**TEXT BLOCK:**
Theme: designing for mobile, wearables and desktop
We’re already in a world where smartphones outnumber all the desktops and laptops put together. Wearables – smart watches and devices – now act as remote controls for notifications on our phones.
A sizeable portion of your existing user base could be accessing your website only through a handheld device. While it is quite likely that future web users will never experience your site on a large screen, we also have instances where users prefer to respond to notifications on their desktop. Desktop apps are not going away either.
Meta Refresh 2016 will focus on enhancing web experience on mobile, wearables and the desktop
We’re looking forward to talks about:
- Evolution of web design in your organisation: what is the context of your business and customers? Why and how did you evolve your UX strategy and practice for mobile devices, desktop and wearables?
- How do you understand your users?
- How do you acquire new users through design, especially in non-existent markets?
- How do you design content for mobile and desktop websites? What kind of detailing is involved here?
- How do you show notifications to users on all these channels – desktop, mobile and wearables?
We are accepting proposals under the following sections:
- Design process outlining concrete steps.
- Design and user acquisition.
- Content design.
- Push notifications and how design varies based on the medium?
- User research and insights.
- Performance and front-end tools – crisp talks only.
- Maintainability challenges.
Criteria to submit conference proposals
You must be a practising web developer or designer, and must be able to show how your own work has advanced the state of the web in the past year. You are expected to present original work that your peers — this event’s audience — recognise as being notable enough to deserve a stage. If you are excited about someone’s work and believe it deserves wider recognition, we recommend you contact them and ask them to submit a proposal.
Guidelines for submission
Every proposal MUST be accompanied by:
- A three minute preview video where the proposer gives an elevator pitch about the talk.
- Detailed outline of the talk – either in the form of draft slides, mind map and/or textual description.
- If you are proposing to speak on a topic where the code is not open-sourced yet, the editorial panel will consider your proposal only if the code is made open-source at least three weeks before the conference.
Without the above information, your proposal will not be considered for review.
If you are submitting a Workshop Proposal, you must clearly state:
- Background knowledge that participants must possess in order to attend your workshop.
- Details and links to software / packages which participants must install before coming to the workshop.
- Laptop configuration.
- Links to background reading material and GitHub repos.
- Duration of the workshop.
- Maximum number of participants who can attend your workshop.
- Instructor’s past experience with conducting workshops.
There is only one speaker per session. Workshops can have more two or more instructors.
Entry is free for confirmed speakers.

**DATA SEGMENT:**
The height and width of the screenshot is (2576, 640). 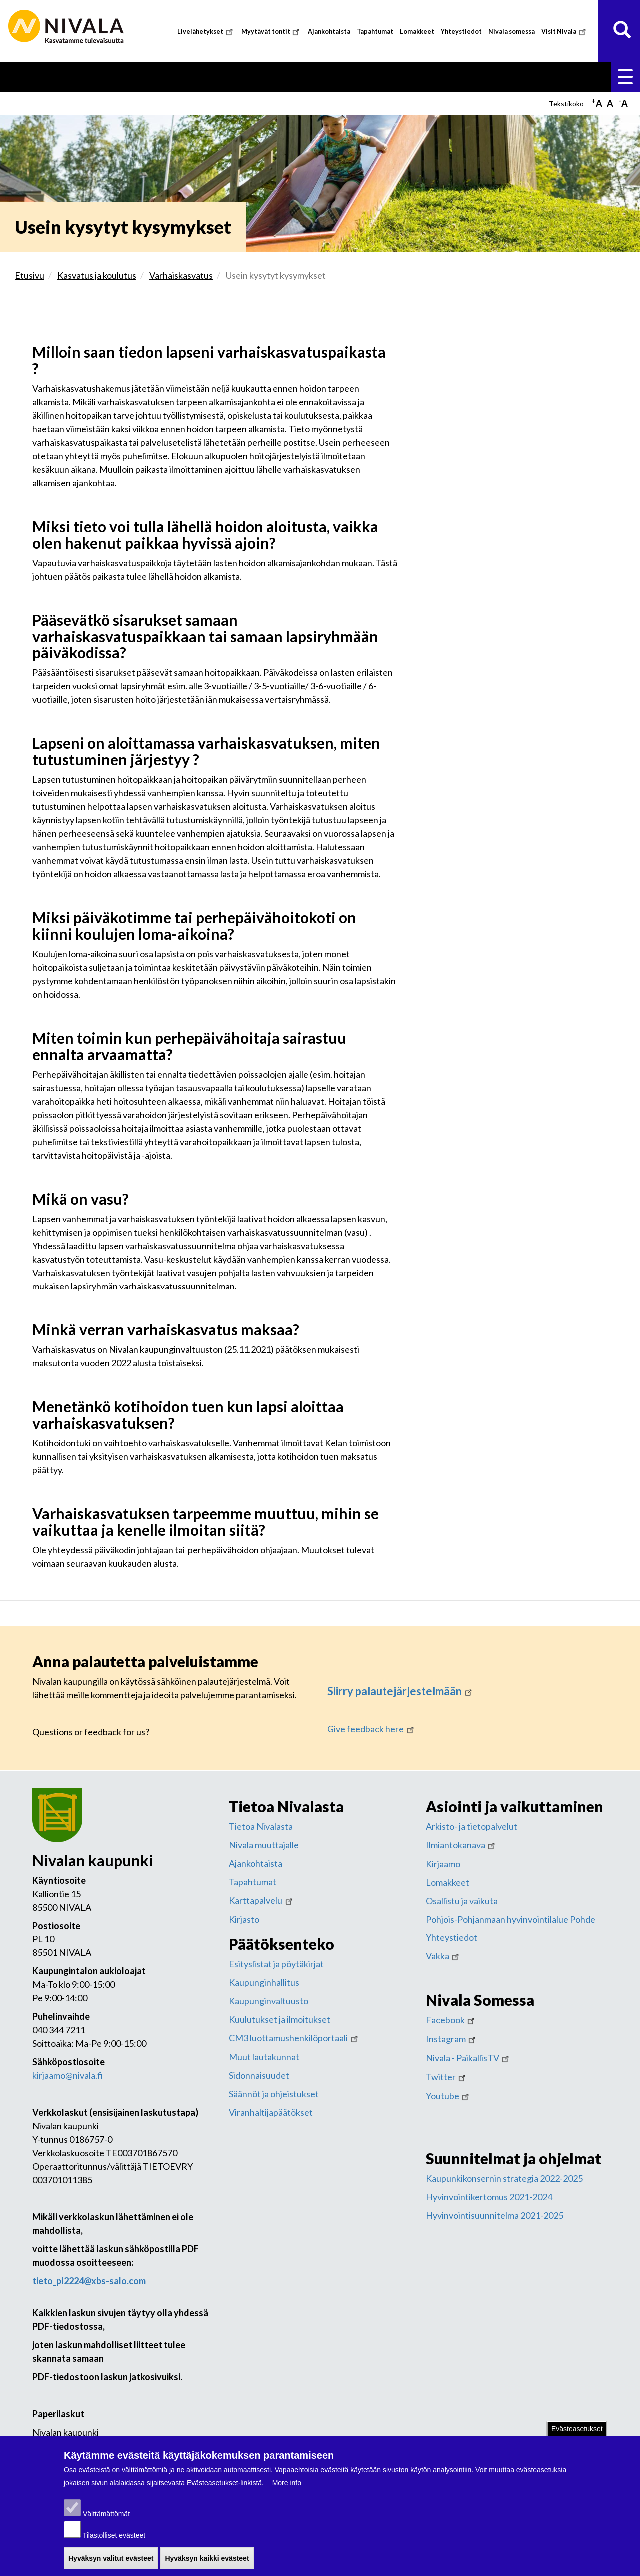 I want to click on Nivala somessa, so click(x=511, y=31).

**JOB A:**
Decide whether each statement agrees with the Meta Refresh 2016 call for proposals, answering yes or no and quoting the deciding words from the call: (i) confirmed speakers must pay for entry; (ii) a proposal about code that is not yet open-sourced is considered only if the code is opened at least three weeks before the conference; (iii) a single session can have two speakers.
**JOB B:**
Summarize the Meta Refresh 2016 call for proposals in two sentences.
**JOB C:**
According to the Meta Refresh 2016 call for proposals, why does the desktop still matter even though smartphones outnumber desktops and laptops? Answer in one or two sentences.

**ANSWER A:**
(i) No: "Entry is free for confirmed speakers."
(ii) Yes: "the editorial panel will consider your proposal only if the code is made open-source at least three weeks before the conference."
(iii) No: "There is only one speaker per session."

**ANSWER B:**
Meta Refresh 2016 will focus on enhancing web experience on mobile, wearables and the desktop, and it invites proposals on topics such as the design process, user acquisition, content design, push notifications, user research, performance tools and maintainability. Proposers must be practising web developers or designers presenting original work, and every proposal must include a three-minute preview video and a detailed outline, while workshop proposals must also state requirements such as background knowledge, software, duration and the maximum number of participants.

**ANSWER C:**
Some users prefer to respond to notifications on their desktop, even though many may reach a site only through a handheld device. Desktop apps are also not going away.